[erlang-questions] Type def and spec syntax

Jesper Louis Andersen jesper.louis.andersen@REDACTED
Mon Oct 3 19:05:22 CEST 2016


>
>
>
> -spec foo(Y) -> integer() when atom(Y).
> -spec foo(Y) -> integer() when atom(Y :: integer()).
>
>
Hi Robert,

Putting this in the limestone spotlight, we can muse over why this can
happen:

A language consists of 3 things: A grammar of accepted syntax, a static
semantics ("statics"), run on the grammar before execution, and a dynamic
 semantics which tells how the program executes ("dynamics"). Almost
*every* language has all three. The reason is that the grammar often
accepts more input than what are valid programs. One example would be in
common lisp, where

(defun x)

is a valid s-expression, but it isn't a valid program. In fact, SBCL
rejects this program. One could argue it is within the valid syntax of a
Lisp (S-exp) but isn't valid according to the statics. Another, better,
example is the following Erlang module:

-module(z).
-export([t/1, u/1]).
t(X) ->
    t(X, a).

u(X) -> X + Y.

which is valid from a parsing perspective, but isn't a valid erlang program
due to an arity mismatch on t/2 which is undefined. And u/1 uses the
unbound variable Y. What erlang uses is a linting step as part of its
statics to rule out such a module as valid. It is very nice to allow for
being lax in the notation of the grammar and then tighten up the valid
programs later on. In fact, type checking/inference is often part of the
statics in order to constrain the valid programs and simplify the later
compiler parts. Most notably the dynamic semantics of the program.

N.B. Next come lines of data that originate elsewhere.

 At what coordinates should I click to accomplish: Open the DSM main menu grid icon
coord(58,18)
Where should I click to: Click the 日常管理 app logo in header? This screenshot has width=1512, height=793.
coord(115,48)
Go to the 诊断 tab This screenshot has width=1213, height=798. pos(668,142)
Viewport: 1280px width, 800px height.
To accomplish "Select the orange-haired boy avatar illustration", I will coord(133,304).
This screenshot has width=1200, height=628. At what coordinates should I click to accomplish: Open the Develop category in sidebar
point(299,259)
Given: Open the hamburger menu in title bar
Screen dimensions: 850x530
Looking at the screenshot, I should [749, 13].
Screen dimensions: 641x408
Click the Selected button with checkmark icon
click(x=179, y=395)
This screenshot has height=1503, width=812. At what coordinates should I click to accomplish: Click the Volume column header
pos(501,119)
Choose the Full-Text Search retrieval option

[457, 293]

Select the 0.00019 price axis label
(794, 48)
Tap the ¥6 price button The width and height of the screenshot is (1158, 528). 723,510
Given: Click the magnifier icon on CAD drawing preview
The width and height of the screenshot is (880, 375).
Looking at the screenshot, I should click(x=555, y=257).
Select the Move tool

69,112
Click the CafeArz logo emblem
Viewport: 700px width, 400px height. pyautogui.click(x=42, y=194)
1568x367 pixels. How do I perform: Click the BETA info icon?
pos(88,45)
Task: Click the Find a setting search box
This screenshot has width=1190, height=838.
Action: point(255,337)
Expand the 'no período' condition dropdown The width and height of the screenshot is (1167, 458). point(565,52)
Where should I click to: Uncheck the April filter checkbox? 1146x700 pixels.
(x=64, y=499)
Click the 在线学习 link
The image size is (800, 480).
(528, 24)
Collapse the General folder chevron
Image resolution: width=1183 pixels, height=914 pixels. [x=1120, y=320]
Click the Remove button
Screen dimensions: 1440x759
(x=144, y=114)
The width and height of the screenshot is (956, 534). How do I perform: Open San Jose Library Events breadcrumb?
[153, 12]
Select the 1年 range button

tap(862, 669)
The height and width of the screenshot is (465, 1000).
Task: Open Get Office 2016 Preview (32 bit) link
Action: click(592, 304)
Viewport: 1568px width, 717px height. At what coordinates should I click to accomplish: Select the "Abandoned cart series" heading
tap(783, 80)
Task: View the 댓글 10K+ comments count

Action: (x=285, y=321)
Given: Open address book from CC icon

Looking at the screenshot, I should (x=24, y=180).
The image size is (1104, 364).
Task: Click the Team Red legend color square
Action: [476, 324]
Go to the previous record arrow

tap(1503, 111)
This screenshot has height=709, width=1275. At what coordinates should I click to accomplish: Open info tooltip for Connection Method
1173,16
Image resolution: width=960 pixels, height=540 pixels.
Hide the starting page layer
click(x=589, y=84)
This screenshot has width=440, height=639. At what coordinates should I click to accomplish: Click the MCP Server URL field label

The key part is that Erlang *does* have a type checker, but it is rather
weak since it is really the linting step + more correctness steps inside
the compiler. It verifies structurality of your expressions, but it doesn't
verify that the types you pass around are valid. You cannot avoid it if you
have any kind of way to exit the compiler with some kind of structural
error, like an undefined variable. The alternative is to postpone these
kinds of errors until the dynamics at runtime, but only very insane
programming languages do this. One such example is Guido in which you can
write:

def foo():
    return y

which is accepted as a program, but once you run it, it fails
spectacularly[0]:

Traceback (most recent call last):
  File "<stdin>", line 1, in <module>
  File "<stdin>", line 2, in foo
NameError: name 'y' is not defined

The TL;DR is that you can't judge the valid programs by the grammar and
syntax alone. You have to know the statics of a program as well to be able
to define what constitutes a valid program.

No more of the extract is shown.